There are pincushions and measuring tapes, thimbles and safety pins and many reels of thread. Amazing collections of needles, pins and such.
The creation of the needle case gallery has been ongoing. Scraps of fabric with a lovely button and all manner of little bits of ribbon, string and cord I have saved for a special occasion (or just a use) have been converted into needle books.
Lovely little bits of hand embroidery on fabric that has gone well past original use, now adorn a few. Beautiful Australian print remnants have been turned to use too. Some have buttonholes and some have loop closures. Some are plant dyed and some are tied with cord too short to form a drawstring on a bag.
I am very fond of my own needle case, so eventually I made some just like it. Well, sort of like it. We started here (mine on the left, and pieces of dyed blanket on the right).
Eventually, there were about eight. I stitched at triathlons and in front of the TV and on the train. I finished some with fancy buttons, beads or little bells saved from Easter bunnies. I tied some with cotton string that has also seen the dye bath, and others with some hand twined silk string, with a thankyou to India Flint for allowing me to see this was possible and that string was not only to be made from plants.
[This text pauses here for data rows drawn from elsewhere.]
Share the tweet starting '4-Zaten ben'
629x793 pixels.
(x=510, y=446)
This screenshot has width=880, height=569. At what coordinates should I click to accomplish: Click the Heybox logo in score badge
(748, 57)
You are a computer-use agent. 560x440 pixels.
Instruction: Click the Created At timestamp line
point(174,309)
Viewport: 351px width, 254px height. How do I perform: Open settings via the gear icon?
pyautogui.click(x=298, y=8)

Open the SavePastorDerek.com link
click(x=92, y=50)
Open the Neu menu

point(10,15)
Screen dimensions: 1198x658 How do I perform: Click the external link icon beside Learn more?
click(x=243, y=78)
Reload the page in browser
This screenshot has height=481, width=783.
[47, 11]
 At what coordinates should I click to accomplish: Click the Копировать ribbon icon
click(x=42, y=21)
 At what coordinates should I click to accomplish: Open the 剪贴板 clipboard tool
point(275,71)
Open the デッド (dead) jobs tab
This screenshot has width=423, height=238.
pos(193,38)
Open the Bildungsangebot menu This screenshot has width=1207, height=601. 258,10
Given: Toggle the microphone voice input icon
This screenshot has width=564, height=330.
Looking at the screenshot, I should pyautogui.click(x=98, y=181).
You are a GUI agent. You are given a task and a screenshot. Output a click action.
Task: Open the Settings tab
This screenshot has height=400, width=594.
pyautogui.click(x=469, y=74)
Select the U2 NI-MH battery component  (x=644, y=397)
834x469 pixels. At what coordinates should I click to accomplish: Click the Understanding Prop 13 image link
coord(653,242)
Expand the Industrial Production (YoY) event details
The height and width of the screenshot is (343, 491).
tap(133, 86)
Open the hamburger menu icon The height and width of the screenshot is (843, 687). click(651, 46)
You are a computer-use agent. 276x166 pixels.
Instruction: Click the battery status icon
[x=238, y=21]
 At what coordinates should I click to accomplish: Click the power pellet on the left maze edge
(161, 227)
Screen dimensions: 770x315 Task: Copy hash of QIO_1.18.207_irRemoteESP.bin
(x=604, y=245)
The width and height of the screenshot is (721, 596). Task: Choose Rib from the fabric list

I was thinking about the fact that I had saved all these improbable things, while others had been handed on to me by relatives and friends with similar habits–
It brought to mind my mother’s parents, two people who lived in poverty their entire lives, scaling up to indoor plumbing and heated water during my lifetime. My grandfather left countless pieces of recycled string, pre-loved screws and straightened out nails when he died. My grandmother had a drawer where special treasures lived that I was allowed to admire as a child. There was a special safety pin in there she used to pierce a hole in the filter of her rare cigarettes for some supposed health reason. There was also a little black cat made of plastic. I knew it had come from a box of Black Magic chocolates. I had seen the boxes for sale but never had any. Like her, I thought this little creature was a treasure worth saving when the cardboard box and the rather amazing papers surrounding each chocolate might have passed on.
My life is utterly unlike Millie’s. But it is good to have things in common with her. It warms me to carry these memories of her along and hold them in my mind as I craft these little books for future menders who will share some fraction of the skills she had.